[author imageurl="http://hazeleyedreamer.deviantart.com/gallery/#/d1svnza"]

 

We had moved back in with my grandparents about four months earlier. It was almost midnight on a Wednesday when my grandmother came storming into my room, asking for my mom.

“Where is she?”
“I don’t know.”
“Yes, you do. Don’t lie to me! She’s out acting like she’s your age while her children wait at home!”
My grandmother could smell deceit the way old Cuban farmers smell rain coming. She was throwing her arms over her head, rolling her eyes. I took a deep breath before responding, “My mother is an adult, and so are my sister and I. She’s allowed to have a social life.”
“She should never have left her house and pulled you girls out of your environment! The woman never leaves, the man does. It’s disgraceful. She’s being selfish and irresponsible, as usual.”
I could not stop the familiar rush of blood to my face that made me dizzy and my vision blur.

My dad once told me how my mom let him drive her all the way to abortion clinic before telling him that she had sat down to a full breakfast, and therefore she couldn’t go through with the procedure. And oh yea, by the way, she wasn’t going through with it at all. My mom waited until after her high school graduation to tell my grandmother, who cried hysterically, that she was pregnant. But I’m here now because my mom does things in her way and in her time. My grandmother will probably never forgive her for being her own person.

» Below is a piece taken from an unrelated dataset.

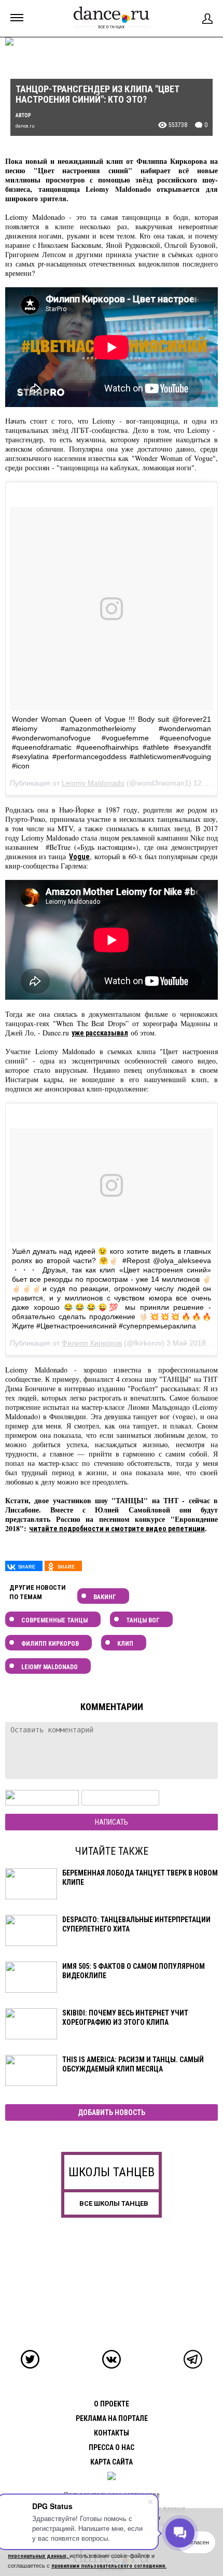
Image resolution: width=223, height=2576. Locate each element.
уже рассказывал (100, 1033)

“Don’t ever talk to me that way about my mom. It’s always been her, my sister, and me, and no one else will ever be included in that circle. If she tells me something she doesn’t tell you, deal with it.”
Her face was the color of a cherry. She stood rigid in my doorway, shaking with anger. I looked away and turned on the TV. A door slammed on the opposite side of the house as my sister sat down silently next to me, my quiet ally.

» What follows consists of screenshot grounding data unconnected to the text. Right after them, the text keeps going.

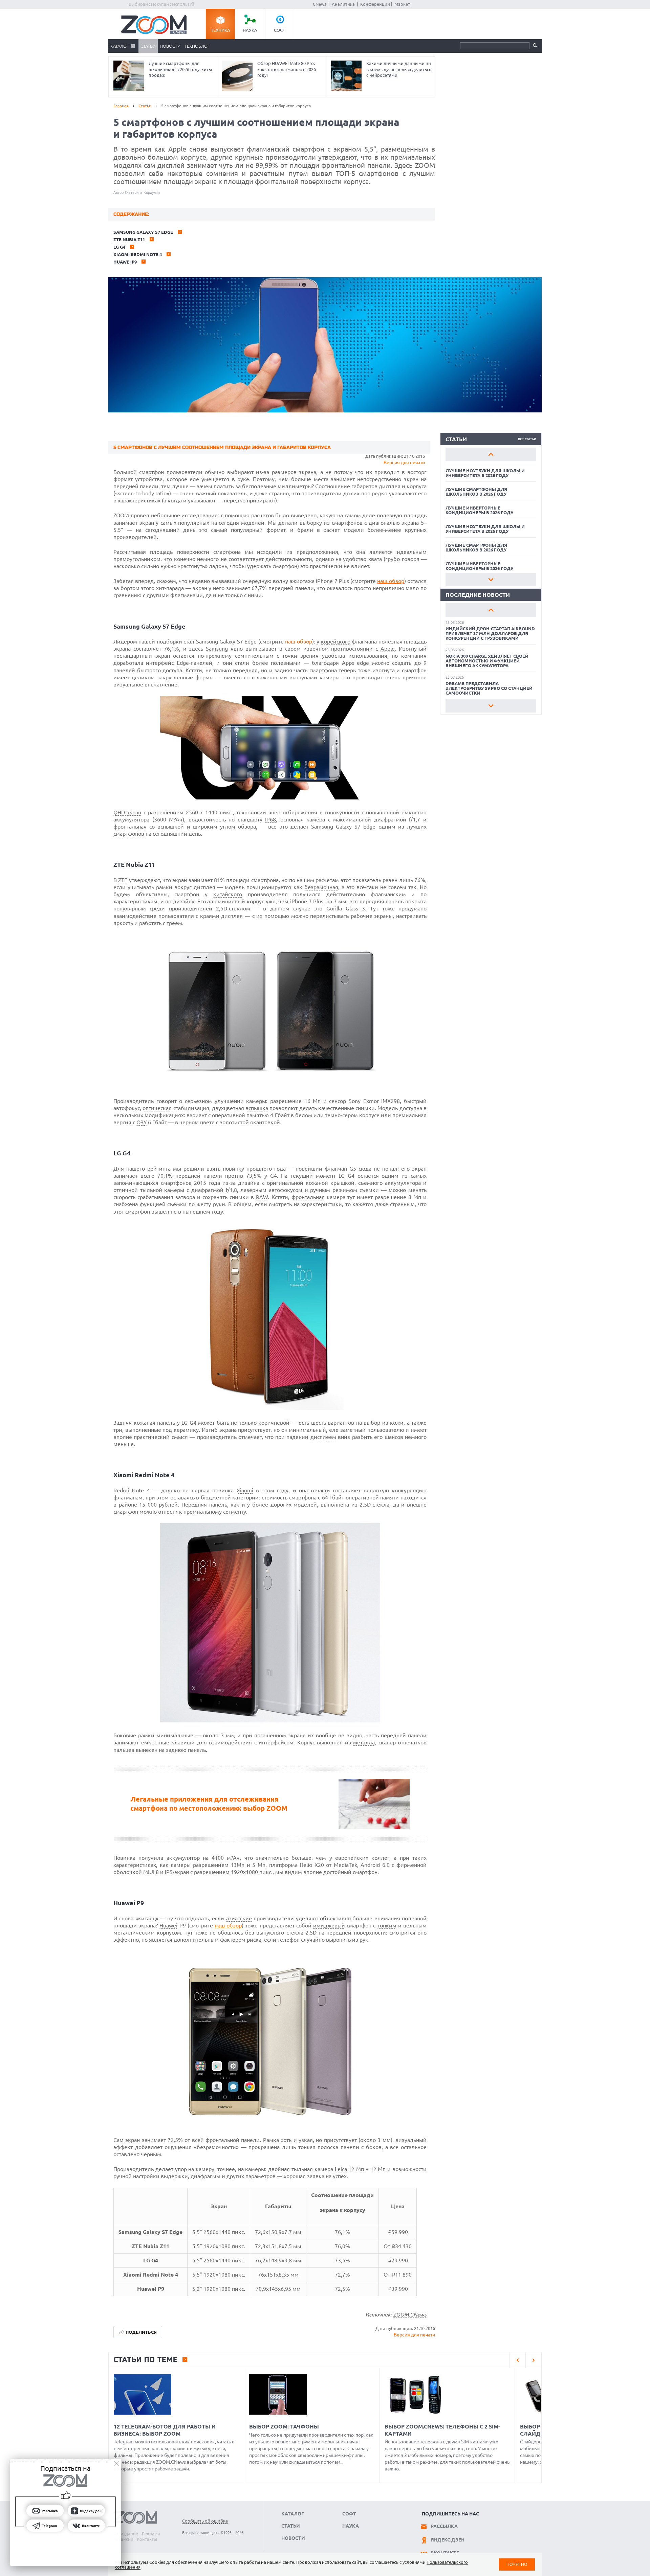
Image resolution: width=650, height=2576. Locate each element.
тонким (386, 1925)
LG (184, 1423)
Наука (250, 30)
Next (491, 579)
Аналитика (343, 4)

When my sister and I were little, when it was just the three of us in our small apartment, my mom would put raincoats on us and pull us out to dance with her during tropical storms. We trusted her to keep us safe in the weather, which wasn’t bad, just wild and misunderstood, like her. She’s kept me, and in recompense I keep her. My mother is frustrating, strong willed, unique, a North Star, and a safe harbor. She’s a gift, not a burden. My grandmother will never understand, but I will always be my mother’s keeper.